## Your instructions
Write out every entry exactly as it appears.

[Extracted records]
______________________________

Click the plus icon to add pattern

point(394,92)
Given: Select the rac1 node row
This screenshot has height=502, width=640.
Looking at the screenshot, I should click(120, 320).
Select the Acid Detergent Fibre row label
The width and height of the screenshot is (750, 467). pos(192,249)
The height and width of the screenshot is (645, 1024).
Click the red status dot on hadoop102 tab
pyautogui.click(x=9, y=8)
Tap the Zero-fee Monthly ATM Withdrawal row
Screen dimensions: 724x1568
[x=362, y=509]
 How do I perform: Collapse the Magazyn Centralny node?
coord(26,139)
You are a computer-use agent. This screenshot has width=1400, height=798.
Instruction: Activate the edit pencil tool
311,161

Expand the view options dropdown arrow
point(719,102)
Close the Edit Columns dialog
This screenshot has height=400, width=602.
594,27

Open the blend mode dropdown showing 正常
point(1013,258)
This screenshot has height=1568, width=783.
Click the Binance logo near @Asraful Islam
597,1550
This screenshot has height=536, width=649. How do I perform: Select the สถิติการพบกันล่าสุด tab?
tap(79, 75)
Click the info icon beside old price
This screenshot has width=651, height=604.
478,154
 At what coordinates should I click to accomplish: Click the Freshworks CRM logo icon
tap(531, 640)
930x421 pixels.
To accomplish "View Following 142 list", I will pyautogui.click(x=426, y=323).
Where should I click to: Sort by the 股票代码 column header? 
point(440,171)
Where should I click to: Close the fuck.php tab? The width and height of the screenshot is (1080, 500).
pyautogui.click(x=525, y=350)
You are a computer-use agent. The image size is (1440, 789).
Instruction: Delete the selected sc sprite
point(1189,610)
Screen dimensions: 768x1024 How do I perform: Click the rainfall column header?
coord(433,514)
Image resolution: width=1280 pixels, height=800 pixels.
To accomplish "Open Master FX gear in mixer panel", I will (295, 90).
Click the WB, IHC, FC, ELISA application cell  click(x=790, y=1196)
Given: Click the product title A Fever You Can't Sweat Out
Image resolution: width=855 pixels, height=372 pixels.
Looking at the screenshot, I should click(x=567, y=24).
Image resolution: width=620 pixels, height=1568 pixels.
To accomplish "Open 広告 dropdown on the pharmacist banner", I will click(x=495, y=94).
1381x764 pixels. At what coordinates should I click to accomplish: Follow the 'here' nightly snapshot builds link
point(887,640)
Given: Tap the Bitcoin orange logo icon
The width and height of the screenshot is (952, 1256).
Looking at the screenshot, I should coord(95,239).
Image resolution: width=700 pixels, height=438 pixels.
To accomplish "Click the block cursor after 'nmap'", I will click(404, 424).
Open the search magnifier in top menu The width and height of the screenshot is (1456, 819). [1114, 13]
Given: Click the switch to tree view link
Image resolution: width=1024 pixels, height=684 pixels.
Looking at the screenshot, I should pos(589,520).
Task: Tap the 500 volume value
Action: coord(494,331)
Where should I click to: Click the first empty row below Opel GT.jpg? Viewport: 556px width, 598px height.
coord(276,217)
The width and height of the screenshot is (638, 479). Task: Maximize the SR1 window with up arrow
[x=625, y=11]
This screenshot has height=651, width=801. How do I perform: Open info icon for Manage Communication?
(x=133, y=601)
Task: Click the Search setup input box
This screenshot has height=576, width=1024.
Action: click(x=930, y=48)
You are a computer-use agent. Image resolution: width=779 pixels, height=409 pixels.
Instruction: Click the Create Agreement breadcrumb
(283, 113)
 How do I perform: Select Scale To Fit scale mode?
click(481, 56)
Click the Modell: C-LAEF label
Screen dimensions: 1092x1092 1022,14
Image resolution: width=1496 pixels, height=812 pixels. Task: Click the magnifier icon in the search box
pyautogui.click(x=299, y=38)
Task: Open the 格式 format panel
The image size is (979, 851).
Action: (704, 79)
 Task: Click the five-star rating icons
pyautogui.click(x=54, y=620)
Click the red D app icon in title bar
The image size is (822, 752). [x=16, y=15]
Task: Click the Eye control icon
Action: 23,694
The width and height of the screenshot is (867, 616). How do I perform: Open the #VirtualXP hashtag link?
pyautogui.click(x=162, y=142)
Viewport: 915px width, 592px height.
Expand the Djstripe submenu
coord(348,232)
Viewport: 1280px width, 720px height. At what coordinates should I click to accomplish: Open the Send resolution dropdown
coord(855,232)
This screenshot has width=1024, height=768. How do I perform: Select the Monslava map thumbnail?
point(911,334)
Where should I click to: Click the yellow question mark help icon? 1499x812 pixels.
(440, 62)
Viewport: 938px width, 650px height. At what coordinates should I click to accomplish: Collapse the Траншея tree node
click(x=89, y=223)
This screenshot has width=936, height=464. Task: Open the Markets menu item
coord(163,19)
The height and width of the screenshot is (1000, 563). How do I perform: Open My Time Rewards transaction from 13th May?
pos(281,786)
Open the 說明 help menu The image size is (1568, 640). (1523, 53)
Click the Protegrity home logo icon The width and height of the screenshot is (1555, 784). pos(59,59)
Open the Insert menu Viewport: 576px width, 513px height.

______________________________

## Output of the task
Click the plus icon to add pattern

point(394,92)
Given: Select the rac1 node row
This screenshot has height=502, width=640.
Looking at the screenshot, I should click(120, 320).
Select the Acid Detergent Fibre row label
The width and height of the screenshot is (750, 467). pos(192,249)
The height and width of the screenshot is (645, 1024).
Click the red status dot on hadoop102 tab
pyautogui.click(x=9, y=8)
Tap the Zero-fee Monthly ATM Withdrawal row
Screen dimensions: 724x1568
[x=362, y=509]
 How do I perform: Collapse the Magazyn Centralny node?
coord(26,139)
You are a computer-use agent. This screenshot has width=1400, height=798.
Instruction: Activate the edit pencil tool
311,161

Expand the view options dropdown arrow
point(719,102)
Close the Edit Columns dialog
This screenshot has height=400, width=602.
594,27

Open the blend mode dropdown showing 正常
point(1013,258)
This screenshot has height=1568, width=783.
Click the Binance logo near @Asraful Islam
597,1550
This screenshot has height=536, width=649. How do I perform: Select the สถิติการพบกันล่าสุด tab?
tap(79, 75)
Click the info icon beside old price
This screenshot has width=651, height=604.
478,154
 At what coordinates should I click to accomplish: Click the Freshworks CRM logo icon
tap(531, 640)
930x421 pixels.
To accomplish "View Following 142 list", I will pyautogui.click(x=426, y=323).
Where should I click to: Sort by the 股票代码 column header? 
point(440,171)
Where should I click to: Close the fuck.php tab? The width and height of the screenshot is (1080, 500).
pyautogui.click(x=525, y=350)
You are a computer-use agent. The image size is (1440, 789).
Instruction: Delete the selected sc sprite
point(1189,610)
Screen dimensions: 768x1024 How do I perform: Click the rainfall column header?
coord(433,514)
Image resolution: width=1280 pixels, height=800 pixels.
To accomplish "Open Master FX gear in mixer panel", I will (295, 90).
Click the WB, IHC, FC, ELISA application cell  click(x=790, y=1196)
Given: Click the product title A Fever You Can't Sweat Out
Image resolution: width=855 pixels, height=372 pixels.
Looking at the screenshot, I should click(x=567, y=24).
Image resolution: width=620 pixels, height=1568 pixels.
To accomplish "Open 広告 dropdown on the pharmacist banner", I will click(x=495, y=94).
1381x764 pixels. At what coordinates should I click to accomplish: Follow the 'here' nightly snapshot builds link
point(887,640)
Given: Tap the Bitcoin orange logo icon
The width and height of the screenshot is (952, 1256).
Looking at the screenshot, I should coord(95,239).
Image resolution: width=700 pixels, height=438 pixels.
To accomplish "Click the block cursor after 'nmap'", I will click(404, 424).
Open the search magnifier in top menu The width and height of the screenshot is (1456, 819). [1114, 13]
Given: Click the switch to tree view link
Image resolution: width=1024 pixels, height=684 pixels.
Looking at the screenshot, I should pos(589,520).
Task: Tap the 500 volume value
Action: coord(494,331)
Where should I click to: Click the first empty row below Opel GT.jpg? Viewport: 556px width, 598px height.
coord(276,217)
The width and height of the screenshot is (638, 479). Task: Maximize the SR1 window with up arrow
[x=625, y=11]
This screenshot has height=651, width=801. How do I perform: Open info icon for Manage Communication?
(x=133, y=601)
Task: Click the Search setup input box
This screenshot has height=576, width=1024.
Action: click(x=930, y=48)
You are a computer-use agent. Image resolution: width=779 pixels, height=409 pixels.
Instruction: Click the Create Agreement breadcrumb
(283, 113)
 How do I perform: Select Scale To Fit scale mode?
click(481, 56)
Click the Modell: C-LAEF label
Screen dimensions: 1092x1092 1022,14
Image resolution: width=1496 pixels, height=812 pixels. Task: Click the magnifier icon in the search box
pyautogui.click(x=299, y=38)
Task: Open the 格式 format panel
The image size is (979, 851).
Action: (704, 79)
 Task: Click the five-star rating icons
pyautogui.click(x=54, y=620)
Click the red D app icon in title bar
The image size is (822, 752). [x=16, y=15]
Task: Click the Eye control icon
Action: 23,694
The width and height of the screenshot is (867, 616). How do I perform: Open the #VirtualXP hashtag link?
pyautogui.click(x=162, y=142)
Viewport: 915px width, 592px height.
Expand the Djstripe submenu
coord(348,232)
Viewport: 1280px width, 720px height. At what coordinates should I click to accomplish: Open the Send resolution dropdown
coord(855,232)
This screenshot has width=1024, height=768. How do I perform: Select the Monslava map thumbnail?
point(911,334)
Where should I click to: Click the yellow question mark help icon? 1499x812 pixels.
(440, 62)
Viewport: 938px width, 650px height. At what coordinates should I click to accomplish: Collapse the Траншея tree node
click(x=89, y=223)
This screenshot has width=936, height=464. Task: Open the Markets menu item
coord(163,19)
The height and width of the screenshot is (1000, 563). How do I perform: Open My Time Rewards transaction from 13th May?
pos(281,786)
Open the 說明 help menu The image size is (1568, 640). (1523, 53)
Click the Protegrity home logo icon The width and height of the screenshot is (1555, 784). pos(59,59)
Open the Insert menu Viewport: 576px width, 513px height.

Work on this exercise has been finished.